__PROBLEM__. Using the data below, output a verbatim copy of the lines between the one holding "Open the order history clock icon" and the one holding "This screenshot has width=747, height=310.", inclusive, without any pictures.

__Pixel coordinate grounding data__.
◆ ◆ ◆ ◆ ◆
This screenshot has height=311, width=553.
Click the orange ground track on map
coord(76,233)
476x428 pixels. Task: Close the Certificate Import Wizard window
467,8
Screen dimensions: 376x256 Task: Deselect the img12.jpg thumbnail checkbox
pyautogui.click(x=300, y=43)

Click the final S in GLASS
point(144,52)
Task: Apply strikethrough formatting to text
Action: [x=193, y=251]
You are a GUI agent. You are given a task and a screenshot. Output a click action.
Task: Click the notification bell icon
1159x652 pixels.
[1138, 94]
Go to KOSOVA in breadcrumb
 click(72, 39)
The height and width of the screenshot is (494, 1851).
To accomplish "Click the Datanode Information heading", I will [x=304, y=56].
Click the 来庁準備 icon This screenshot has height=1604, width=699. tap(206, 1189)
◆ ◆ ◆ ◆ ◆
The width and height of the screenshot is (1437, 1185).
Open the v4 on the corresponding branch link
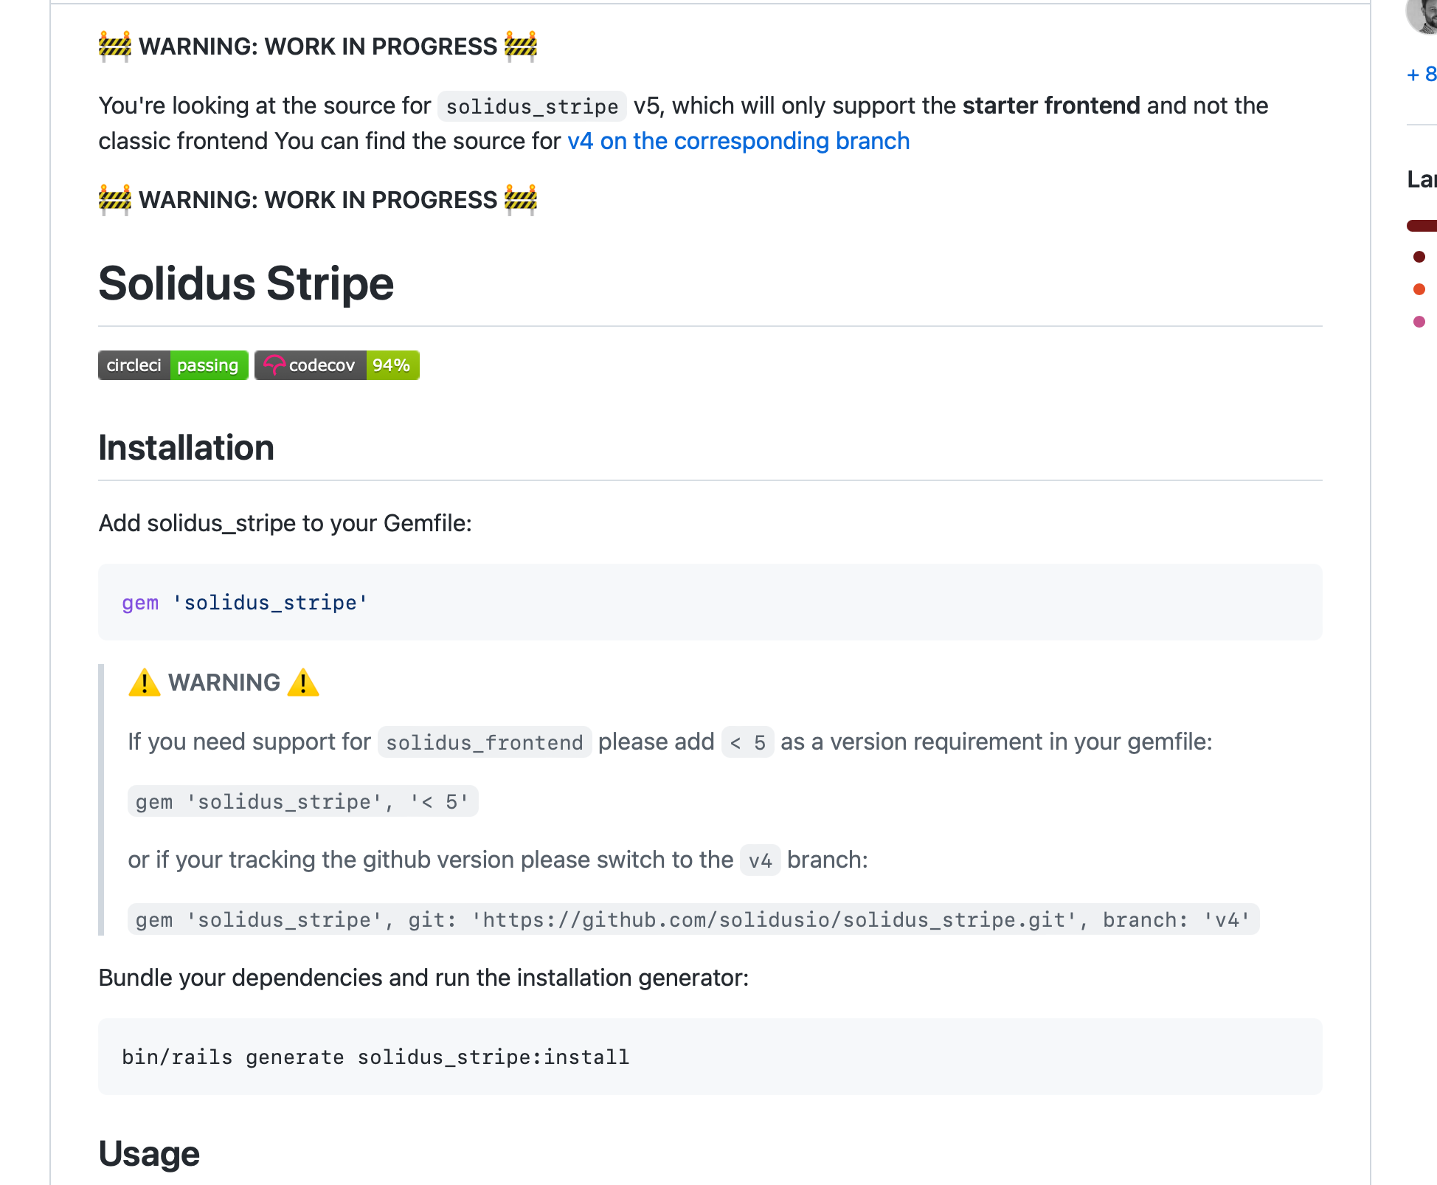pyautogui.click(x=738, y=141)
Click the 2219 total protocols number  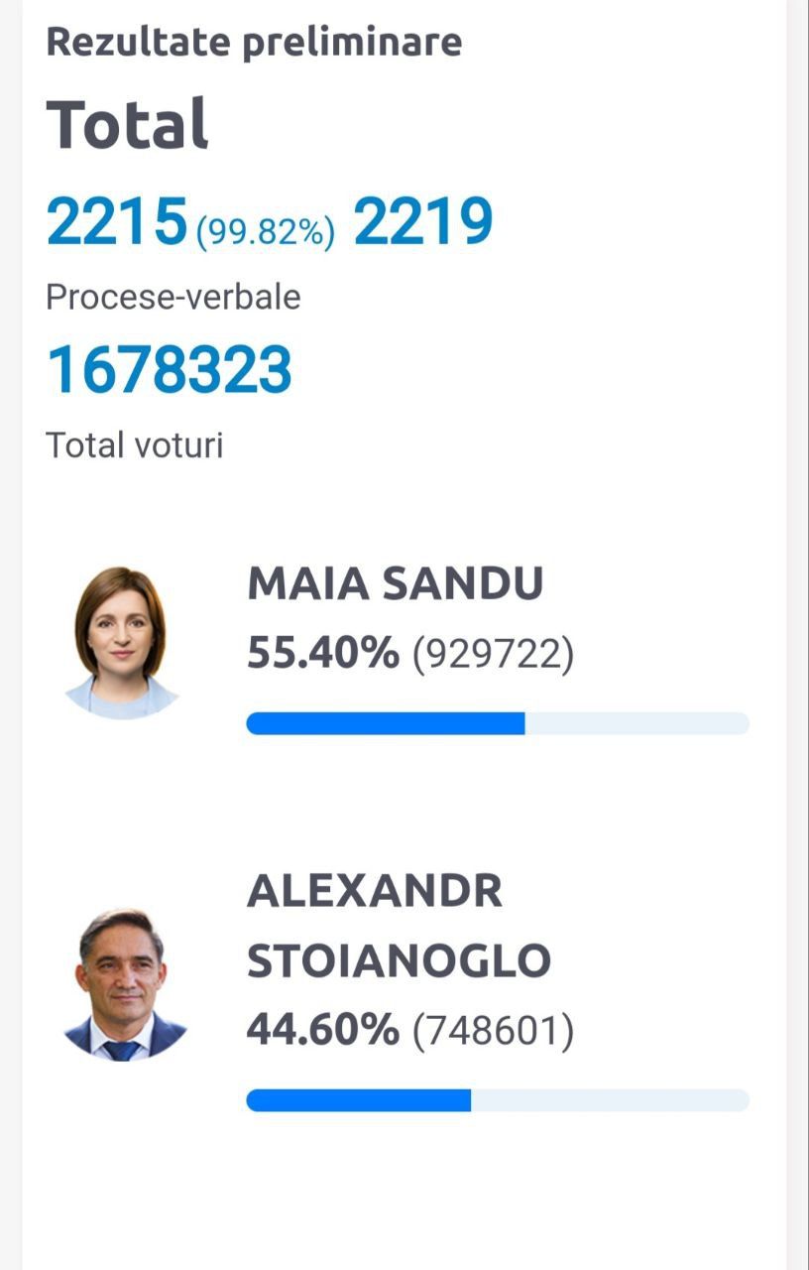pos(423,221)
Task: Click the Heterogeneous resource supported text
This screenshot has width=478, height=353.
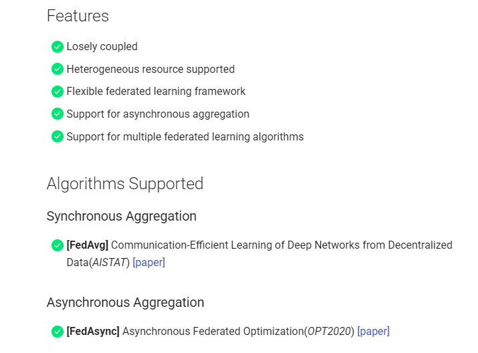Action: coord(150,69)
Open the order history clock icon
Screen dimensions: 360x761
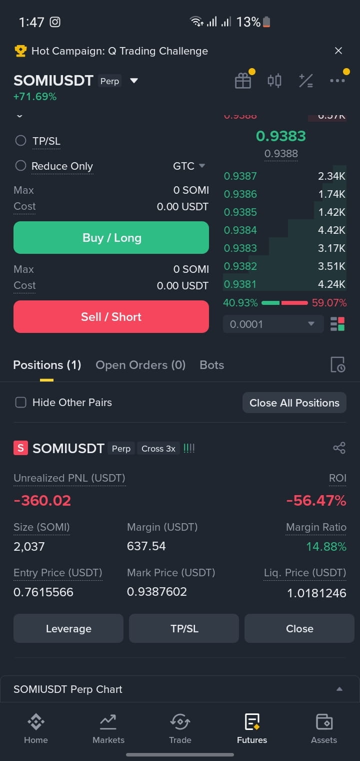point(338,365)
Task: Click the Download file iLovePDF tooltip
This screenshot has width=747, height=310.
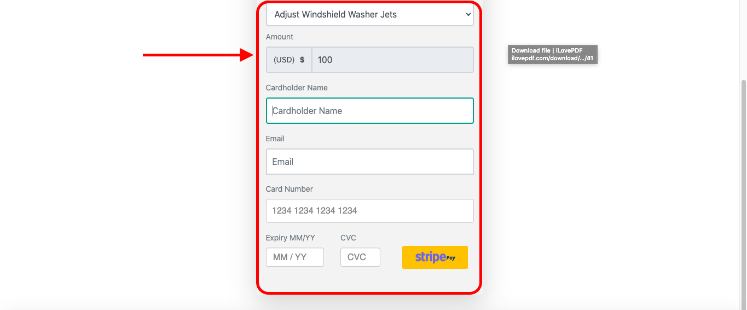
◆ ◆ ◆ ◆ ◆
__ANSWER SPACE__.
Open the order history clock icon
Screen dimensions: 360x761
point(338,365)
Task: Click the Download file iLovePDF tooltip
This screenshot has width=747, height=310.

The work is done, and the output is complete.